I used to offer a basket ( in both baths) filled with small bottles of shampoo, toothbrushes, sunscreen, first aid supplies, etc. It got pretty expensive when I realized many guests just thought these were freebies for them to take home.
SO, I added a small sign on each basket " Please, use only what you need. There is a list of stores close by in the Wecolme Book on the hall table."
So far, it seems to have slowed things down a bit. Who goes to the beach without sunscreen, or a toothbrush? You can also find "one time use" toothbrushes at most discount stores. I know some folks need emergency supplies, but I'm not subsidizing "personal products" any more than I'd offer bathing suits.
I do keep liquid bath and hand soap in each bath ( and have my housekeeper refill them from a large bottle I get at Costco ).
The kitchen is stocked with basic items like foil, baggies, etc. Dollar sotres are great places to purchase these.
We advertise that we provide starter supplies of paper towels, TP and liquid hand soap - that's it.
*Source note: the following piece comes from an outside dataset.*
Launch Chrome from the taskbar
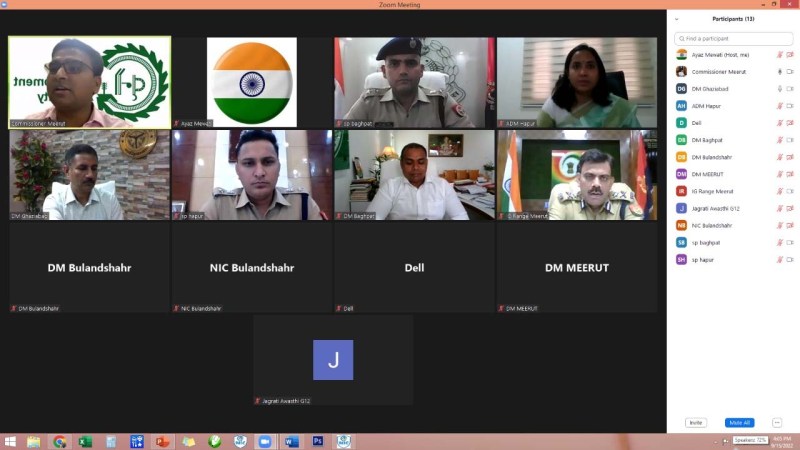[x=60, y=441]
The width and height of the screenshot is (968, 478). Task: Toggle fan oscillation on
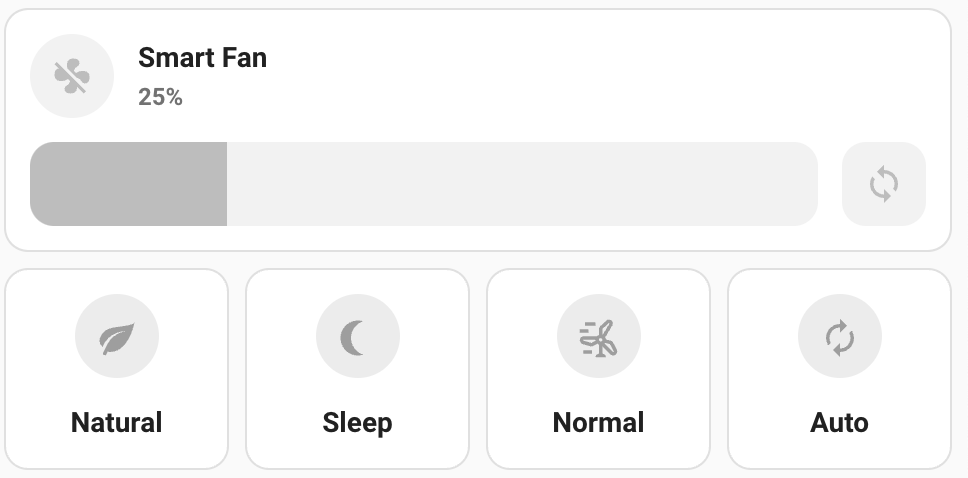coord(883,184)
My word, where does it end? I also have a little note to our guests, something along the lines of "....if you use it, put it back or replace it, as the case may be..." We ususally do an early spring trip to get our home ready for the busier seasons, and I may leave some bug spray and sun screen where it's accessible. However, I'm not going to supply every possible amenity that a person could desire. I think guests have some responsibility too, and it may be that they have to replenish the garbage bags if they're the person using up the last one.
Our VR is in the Caribbean. We do not supply sunscreen, bug spray or other personal products, but if a previous guest leaves some (and most do), it stays for the next guest. We do supply toilet paper, paper towels, kleenex and napkins, Laundry soap, dish liquid, dishwasher detergent, hand soap, bath soap in reasonable quantities. If the guest runs out before the weekly housekeeping visit, they need to buy their own. Most do this and do not complain. If they insist we supply more, they can call up housekeeping and we don't quibble. Because they must arrive and return via airplane, we find they leave more than they take except for small shampoos, conditioners, body lotions which we used to have as a gift. We don't have those anymore as it just got too expensive and hard to keep track of quantities.
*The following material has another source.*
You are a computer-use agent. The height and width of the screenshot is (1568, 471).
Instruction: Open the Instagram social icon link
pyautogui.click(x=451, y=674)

I would not supply these things. There are so many different types, SPFs, etc.
This is not something guests expect and most probably prefer to have their own anyway.
If anything, i would put a friendly reminder in any welcome info that is sent to "not forget sunscreen and bug spray"
I'm guessing this is not something that you advertise to promote bookings and its not something guests expect so it brings you limited if any benefit and may create a negative impression if it runs out, bottles get greasy, etc.
Regarding everyone who chimed in on dish soap/paper products, etc.
My persoinal feeling is that these things should be case dependent.
If most guests are flying to get to the property, I would probably look to supply consumables.
In my case, I have a 4 BR house at the beach that is 2+ hours from a major airport and every single guest I've rented to in 5 years has driven to get there. The house sleeps 10-12 and I only do weekly rentals in the summer. I ask all guests to leave partial rolls for the convenience of the next guests at arrival, but note in my rental info that "consumables" (soap, paper products) are NOT provided and to either bring them or plan to get to to the on-site grocery store soon after arrival.
This is not something I advertise on my page, but rather make sure guests know by sending it in welcome info before they arrive. I have never had anyone complain or even mention it. I have had many repeat guests as well so I don't think it's detrimental.